### [Work to be completed]
Please keep pictures out of the copy, and print exactly the lines from the one containing "You are a GUI" through the end of the records.

### [Information]
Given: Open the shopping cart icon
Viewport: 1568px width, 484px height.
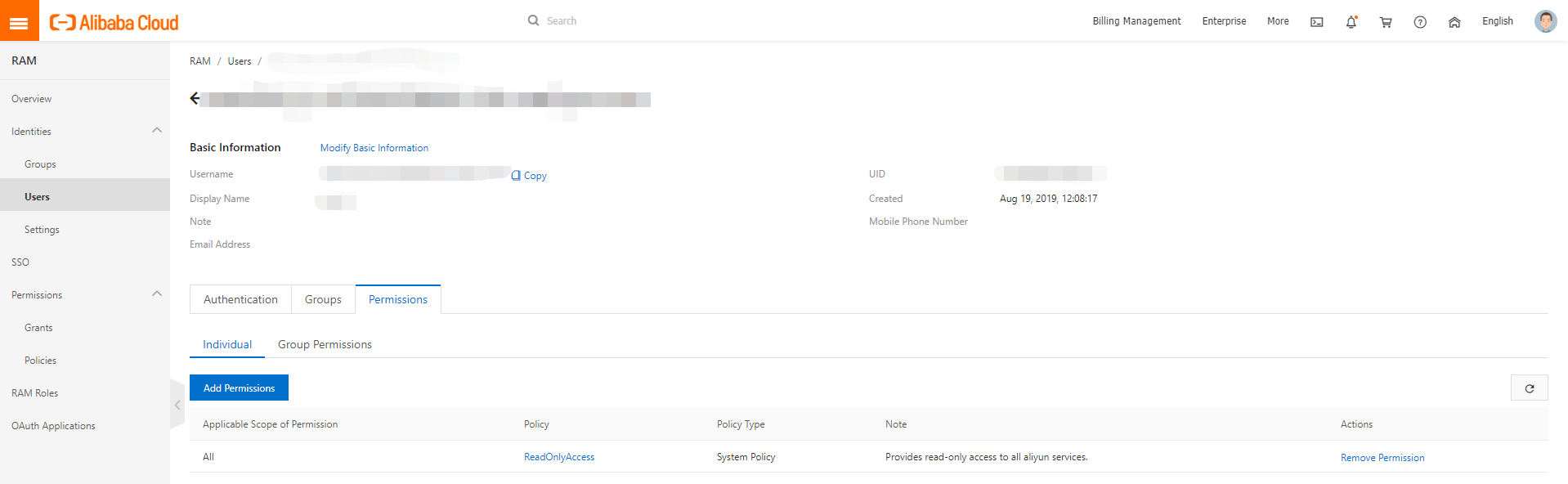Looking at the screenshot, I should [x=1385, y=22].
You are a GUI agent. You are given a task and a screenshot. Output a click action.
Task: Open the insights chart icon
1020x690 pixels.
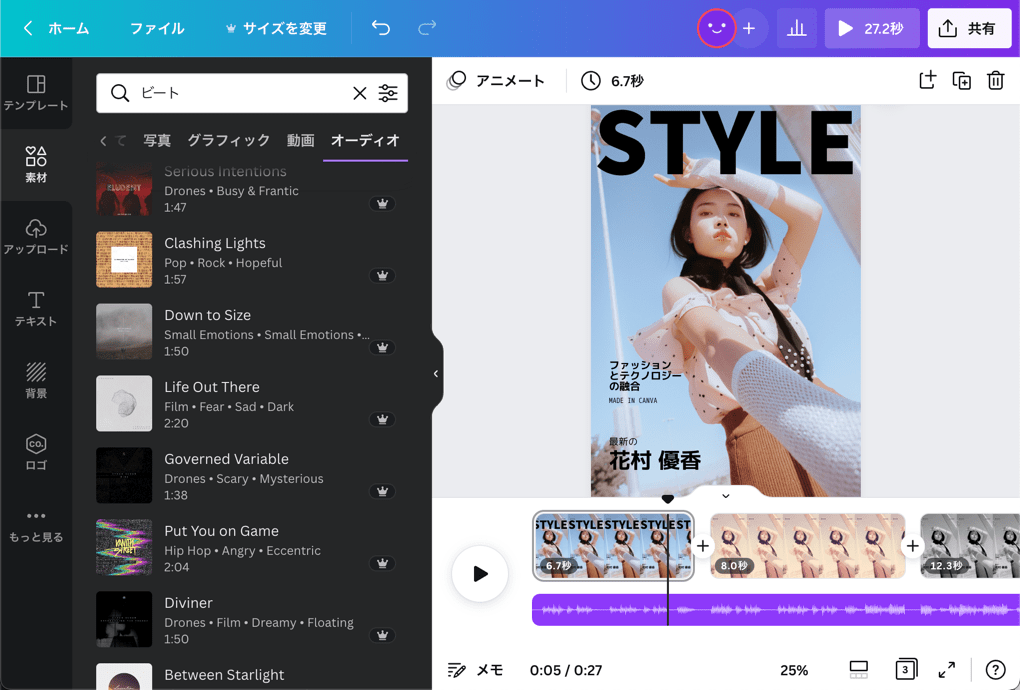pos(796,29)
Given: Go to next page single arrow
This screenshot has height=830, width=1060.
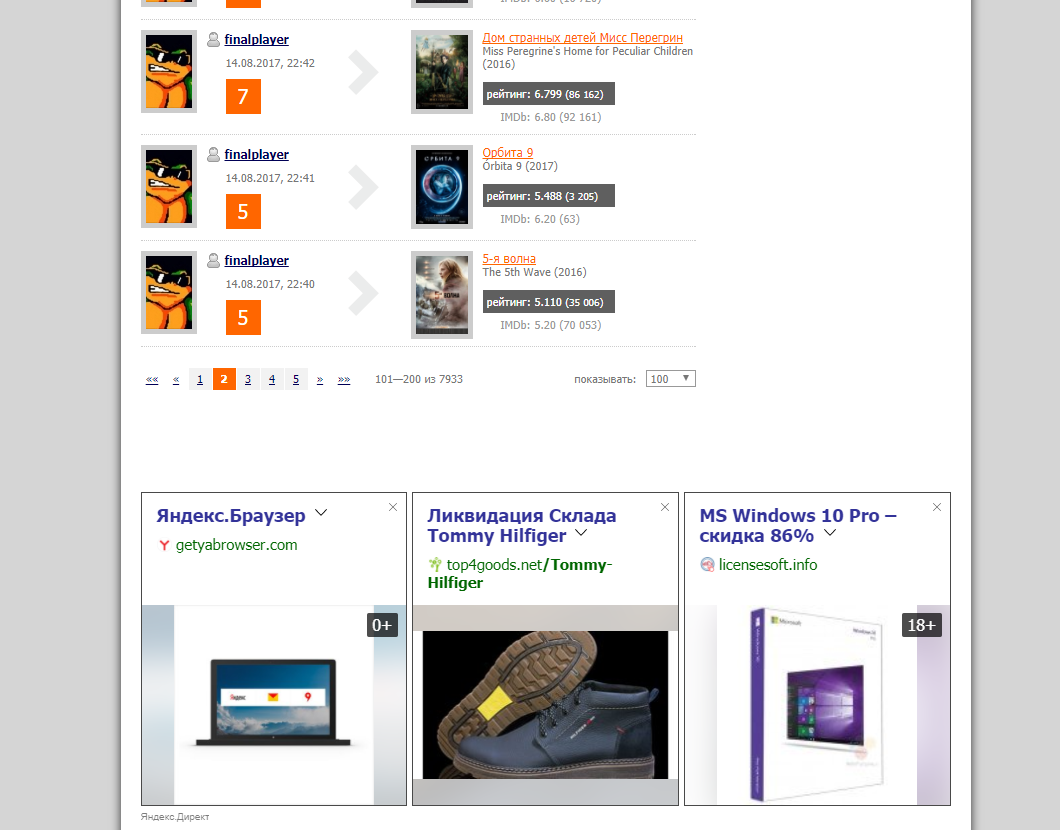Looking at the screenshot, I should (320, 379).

### [Written solution]
You are a GUI agent. You are given a task and a screenshot. Output a click action.
Task: Open the insights chart icon
1020x690 pixels.
pos(796,29)
Given: Go to next page single arrow
This screenshot has height=830, width=1060.
Looking at the screenshot, I should (320, 379).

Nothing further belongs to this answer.